Among the storm's largest effects:

  • Floods in inland areas. From New Jersey to Vermont, Irene's torrents fell on a region that had already been saturated by thunderstorms in the week or so before. Many rivers won't crest for 36 hours or so, and important stretches of the Connecticut River not until Wednesday.
  • Power outages. More than 5 million homes and businesses were without power from North Carolina to Maine on Monday, with no quick end in sight.
  • Lost business activity. Consumers in America's most densely populated region hunkered in their homes instead of going to malls or movie theaters. Although the storm came on a weekend, its effects also spilled into the work week as some transit routes struggled to get running for commuters on Monday.

IN PICTURES: Hurricane Irene

That's a partial list. Other losses include many homes damaged by surging surf or by wind and blown-down trees. Highway 12 in North Carolina was cut in several places. And in Tuxedo Park, N.Y., more than a dozen heating-oil trucks were swept into the Ramapo River as a stream overflowed, The Wall Street Journal reported.

It could have been worse

Despite all the losses, perhaps the most important point is what didn't happen.
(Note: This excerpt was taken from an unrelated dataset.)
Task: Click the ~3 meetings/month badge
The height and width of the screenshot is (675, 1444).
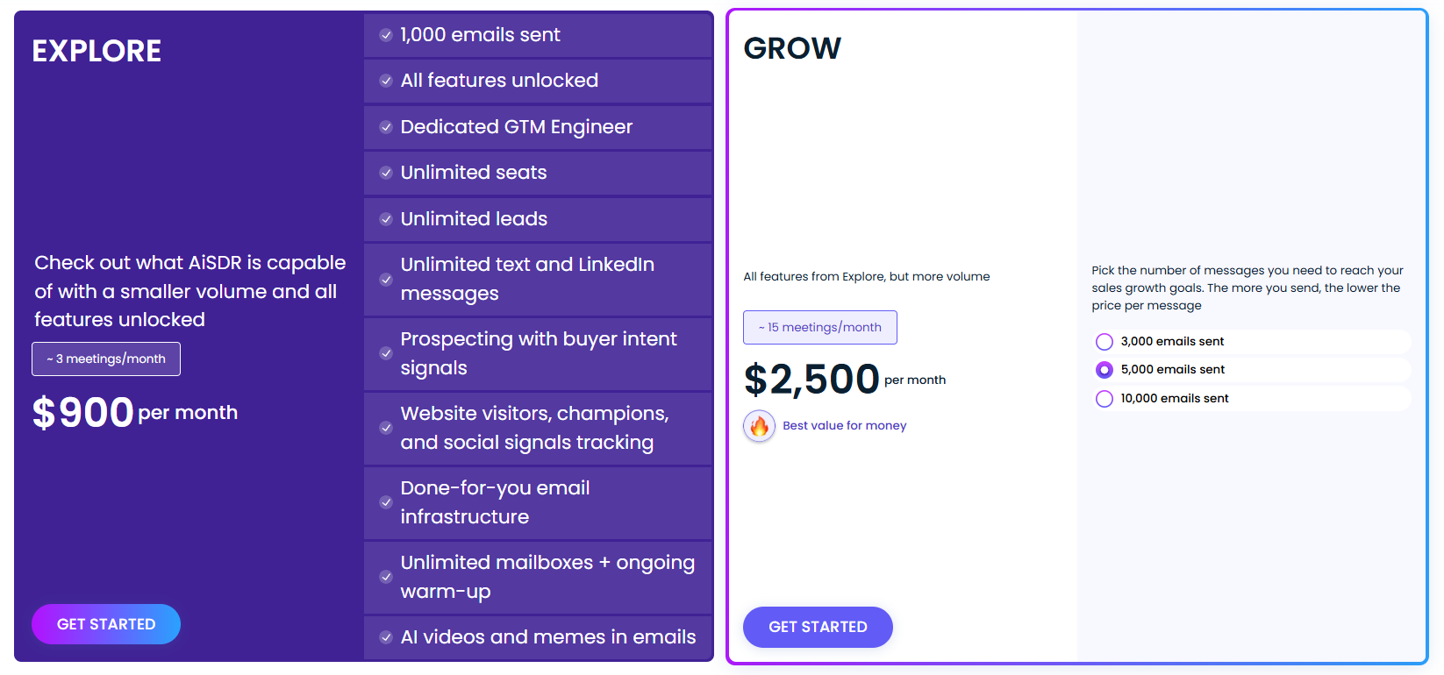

The region was spared from a much-worse toll due to Irene's weakened wind speeds.

"We were lucky," says Tom Larsen, a senior vice president at EQECAT, a risk-modeling firm based in Oakland, Calif. "It wouldn't have taken much more energy in the winds to really have significantly more far-reaching damage."

As blue sky bathed the Northeast on Monday, millions of residents returned to daily activities mostly as normal.

Insurance companies could breath a sigh of relief: The share prices of firms such as Allstate and Travelers posted sizable gains Monday morning, leaving the stocks little-changed in price over the past 10 days.